▶ EXERCISE TASK: Copy out the lines again without any change, starting at the line that contains "Click the Reputation" and ending with the last line of the records.

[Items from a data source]
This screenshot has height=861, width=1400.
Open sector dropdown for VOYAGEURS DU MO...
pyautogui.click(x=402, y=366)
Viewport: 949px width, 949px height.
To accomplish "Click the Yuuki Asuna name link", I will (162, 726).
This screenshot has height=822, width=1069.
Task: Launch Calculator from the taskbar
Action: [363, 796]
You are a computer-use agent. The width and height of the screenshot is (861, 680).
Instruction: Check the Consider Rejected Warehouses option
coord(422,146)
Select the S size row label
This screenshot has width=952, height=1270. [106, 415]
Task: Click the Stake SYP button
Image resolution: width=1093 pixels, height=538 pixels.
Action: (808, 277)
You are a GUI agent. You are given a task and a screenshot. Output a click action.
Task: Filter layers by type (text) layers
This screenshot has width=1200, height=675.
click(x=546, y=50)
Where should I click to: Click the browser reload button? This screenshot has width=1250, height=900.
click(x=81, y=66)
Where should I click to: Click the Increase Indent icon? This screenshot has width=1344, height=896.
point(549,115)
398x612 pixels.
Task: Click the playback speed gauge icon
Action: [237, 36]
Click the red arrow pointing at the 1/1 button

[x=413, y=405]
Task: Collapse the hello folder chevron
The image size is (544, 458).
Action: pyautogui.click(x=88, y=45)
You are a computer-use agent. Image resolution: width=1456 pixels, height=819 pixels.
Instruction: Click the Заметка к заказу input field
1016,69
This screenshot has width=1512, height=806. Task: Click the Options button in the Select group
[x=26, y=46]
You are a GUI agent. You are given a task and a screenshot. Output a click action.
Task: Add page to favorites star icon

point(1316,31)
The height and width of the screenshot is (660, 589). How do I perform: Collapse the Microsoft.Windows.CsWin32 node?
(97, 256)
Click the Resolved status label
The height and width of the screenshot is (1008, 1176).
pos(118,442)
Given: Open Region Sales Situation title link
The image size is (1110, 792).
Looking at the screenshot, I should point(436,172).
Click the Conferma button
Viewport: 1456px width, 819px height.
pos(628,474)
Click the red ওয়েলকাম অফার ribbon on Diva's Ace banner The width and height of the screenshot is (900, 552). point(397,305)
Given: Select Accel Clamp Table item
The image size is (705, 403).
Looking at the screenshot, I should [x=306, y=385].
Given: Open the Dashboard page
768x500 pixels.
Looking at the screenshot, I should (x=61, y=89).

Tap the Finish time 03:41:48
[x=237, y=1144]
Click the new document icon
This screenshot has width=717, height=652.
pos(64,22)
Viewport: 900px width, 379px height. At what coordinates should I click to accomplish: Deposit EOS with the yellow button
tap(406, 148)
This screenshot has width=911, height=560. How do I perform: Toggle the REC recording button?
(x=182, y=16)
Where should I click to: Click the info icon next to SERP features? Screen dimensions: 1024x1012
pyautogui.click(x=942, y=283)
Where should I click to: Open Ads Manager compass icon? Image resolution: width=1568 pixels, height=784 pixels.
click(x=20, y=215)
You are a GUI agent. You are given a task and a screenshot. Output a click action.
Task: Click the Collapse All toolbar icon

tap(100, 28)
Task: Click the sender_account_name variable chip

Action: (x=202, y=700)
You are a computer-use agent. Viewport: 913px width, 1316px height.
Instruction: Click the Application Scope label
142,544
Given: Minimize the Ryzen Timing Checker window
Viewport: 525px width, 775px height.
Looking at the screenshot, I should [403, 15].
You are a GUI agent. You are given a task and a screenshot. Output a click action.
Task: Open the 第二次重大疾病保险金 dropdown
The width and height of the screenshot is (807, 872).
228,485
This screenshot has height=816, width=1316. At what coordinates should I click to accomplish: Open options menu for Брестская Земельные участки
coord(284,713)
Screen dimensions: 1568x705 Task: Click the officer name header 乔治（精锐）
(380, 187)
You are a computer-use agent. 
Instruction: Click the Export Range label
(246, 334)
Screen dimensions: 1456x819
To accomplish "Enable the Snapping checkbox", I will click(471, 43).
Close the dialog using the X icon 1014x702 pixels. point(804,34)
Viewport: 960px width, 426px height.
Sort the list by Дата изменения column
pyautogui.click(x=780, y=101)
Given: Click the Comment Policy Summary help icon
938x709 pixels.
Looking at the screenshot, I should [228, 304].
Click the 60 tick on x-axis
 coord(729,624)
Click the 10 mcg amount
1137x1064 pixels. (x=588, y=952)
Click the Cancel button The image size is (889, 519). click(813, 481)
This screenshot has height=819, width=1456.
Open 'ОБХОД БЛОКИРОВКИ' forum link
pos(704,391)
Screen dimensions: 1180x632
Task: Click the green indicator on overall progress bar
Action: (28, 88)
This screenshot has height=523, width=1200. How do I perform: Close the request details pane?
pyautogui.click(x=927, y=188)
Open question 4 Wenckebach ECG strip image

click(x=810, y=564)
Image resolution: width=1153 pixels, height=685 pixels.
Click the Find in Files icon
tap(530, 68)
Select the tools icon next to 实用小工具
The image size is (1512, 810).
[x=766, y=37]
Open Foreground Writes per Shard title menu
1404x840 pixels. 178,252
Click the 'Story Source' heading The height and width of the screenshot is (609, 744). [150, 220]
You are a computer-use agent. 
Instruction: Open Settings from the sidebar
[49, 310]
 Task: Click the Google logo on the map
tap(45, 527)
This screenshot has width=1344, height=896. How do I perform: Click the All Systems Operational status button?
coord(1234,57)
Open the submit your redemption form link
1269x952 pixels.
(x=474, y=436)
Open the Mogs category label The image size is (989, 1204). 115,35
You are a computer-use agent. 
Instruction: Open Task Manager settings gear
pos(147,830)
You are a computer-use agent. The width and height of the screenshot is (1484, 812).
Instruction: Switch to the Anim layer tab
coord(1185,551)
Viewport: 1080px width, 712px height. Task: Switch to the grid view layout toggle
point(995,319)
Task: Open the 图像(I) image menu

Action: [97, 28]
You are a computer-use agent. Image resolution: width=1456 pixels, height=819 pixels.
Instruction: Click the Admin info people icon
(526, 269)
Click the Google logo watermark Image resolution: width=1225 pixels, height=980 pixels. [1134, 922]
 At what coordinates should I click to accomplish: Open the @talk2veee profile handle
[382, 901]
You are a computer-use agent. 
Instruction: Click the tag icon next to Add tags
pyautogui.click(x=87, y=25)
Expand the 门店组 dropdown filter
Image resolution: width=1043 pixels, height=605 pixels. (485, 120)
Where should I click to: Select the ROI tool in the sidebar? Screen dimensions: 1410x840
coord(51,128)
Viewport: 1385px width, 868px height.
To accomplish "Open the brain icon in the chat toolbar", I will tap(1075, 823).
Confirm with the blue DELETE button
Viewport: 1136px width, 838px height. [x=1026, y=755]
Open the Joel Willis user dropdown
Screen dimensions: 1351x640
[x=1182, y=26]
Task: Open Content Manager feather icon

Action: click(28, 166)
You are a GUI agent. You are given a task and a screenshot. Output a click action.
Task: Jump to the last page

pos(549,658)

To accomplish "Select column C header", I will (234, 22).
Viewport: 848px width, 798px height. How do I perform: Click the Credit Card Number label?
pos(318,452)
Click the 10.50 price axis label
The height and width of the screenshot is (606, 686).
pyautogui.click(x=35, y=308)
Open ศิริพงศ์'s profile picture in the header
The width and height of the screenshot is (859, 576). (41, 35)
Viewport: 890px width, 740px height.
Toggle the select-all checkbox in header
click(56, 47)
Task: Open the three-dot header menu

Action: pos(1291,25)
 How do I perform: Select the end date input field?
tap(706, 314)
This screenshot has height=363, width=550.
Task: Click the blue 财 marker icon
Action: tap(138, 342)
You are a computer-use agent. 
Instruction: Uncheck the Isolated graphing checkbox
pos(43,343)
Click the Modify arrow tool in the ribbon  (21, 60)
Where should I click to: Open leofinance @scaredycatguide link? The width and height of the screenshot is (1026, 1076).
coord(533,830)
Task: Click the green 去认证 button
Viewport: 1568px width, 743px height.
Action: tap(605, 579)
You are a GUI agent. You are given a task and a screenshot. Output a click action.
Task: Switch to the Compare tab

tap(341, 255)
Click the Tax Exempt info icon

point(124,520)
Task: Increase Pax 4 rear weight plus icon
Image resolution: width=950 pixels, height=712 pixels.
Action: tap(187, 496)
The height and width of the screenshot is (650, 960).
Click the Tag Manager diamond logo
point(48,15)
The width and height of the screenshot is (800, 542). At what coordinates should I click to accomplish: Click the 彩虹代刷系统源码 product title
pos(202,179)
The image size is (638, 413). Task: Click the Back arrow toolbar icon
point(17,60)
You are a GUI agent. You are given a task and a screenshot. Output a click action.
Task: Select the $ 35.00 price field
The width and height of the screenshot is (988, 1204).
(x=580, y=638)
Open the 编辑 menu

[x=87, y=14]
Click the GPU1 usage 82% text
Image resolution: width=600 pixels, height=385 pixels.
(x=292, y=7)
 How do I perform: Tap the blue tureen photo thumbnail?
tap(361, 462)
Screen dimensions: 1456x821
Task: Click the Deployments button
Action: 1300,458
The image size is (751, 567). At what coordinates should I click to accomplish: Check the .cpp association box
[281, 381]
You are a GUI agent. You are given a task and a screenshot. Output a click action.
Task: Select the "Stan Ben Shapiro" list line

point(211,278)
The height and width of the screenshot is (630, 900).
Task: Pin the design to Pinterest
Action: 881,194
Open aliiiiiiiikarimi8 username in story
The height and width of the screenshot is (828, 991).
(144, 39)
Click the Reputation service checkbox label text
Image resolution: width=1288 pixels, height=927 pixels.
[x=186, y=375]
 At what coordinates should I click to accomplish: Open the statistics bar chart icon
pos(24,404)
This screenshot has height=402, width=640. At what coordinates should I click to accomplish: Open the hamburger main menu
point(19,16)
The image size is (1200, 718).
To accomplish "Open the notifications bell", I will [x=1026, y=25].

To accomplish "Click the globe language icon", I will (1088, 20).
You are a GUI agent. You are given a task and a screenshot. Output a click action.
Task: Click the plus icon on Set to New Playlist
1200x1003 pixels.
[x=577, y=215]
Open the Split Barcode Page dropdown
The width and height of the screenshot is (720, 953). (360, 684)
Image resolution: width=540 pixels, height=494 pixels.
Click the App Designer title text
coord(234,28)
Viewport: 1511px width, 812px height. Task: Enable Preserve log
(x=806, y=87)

▶ FINAL RESULT:
Click the Reputation service checkbox label text
Image resolution: width=1288 pixels, height=927 pixels.
[x=186, y=375]
 At what coordinates should I click to accomplish: Open the statistics bar chart icon
pos(24,404)
This screenshot has height=402, width=640. At what coordinates should I click to accomplish: Open the hamburger main menu
point(19,16)
The image size is (1200, 718).
To accomplish "Open the notifications bell", I will [x=1026, y=25].

To accomplish "Click the globe language icon", I will (1088, 20).
You are a GUI agent. You are given a task and a screenshot. Output a click action.
Task: Click the plus icon on Set to New Playlist
1200x1003 pixels.
[x=577, y=215]
Open the Split Barcode Page dropdown
The width and height of the screenshot is (720, 953). (360, 684)
Image resolution: width=540 pixels, height=494 pixels.
Click the App Designer title text
coord(234,28)
Viewport: 1511px width, 812px height. Task: Enable Preserve log
(x=806, y=87)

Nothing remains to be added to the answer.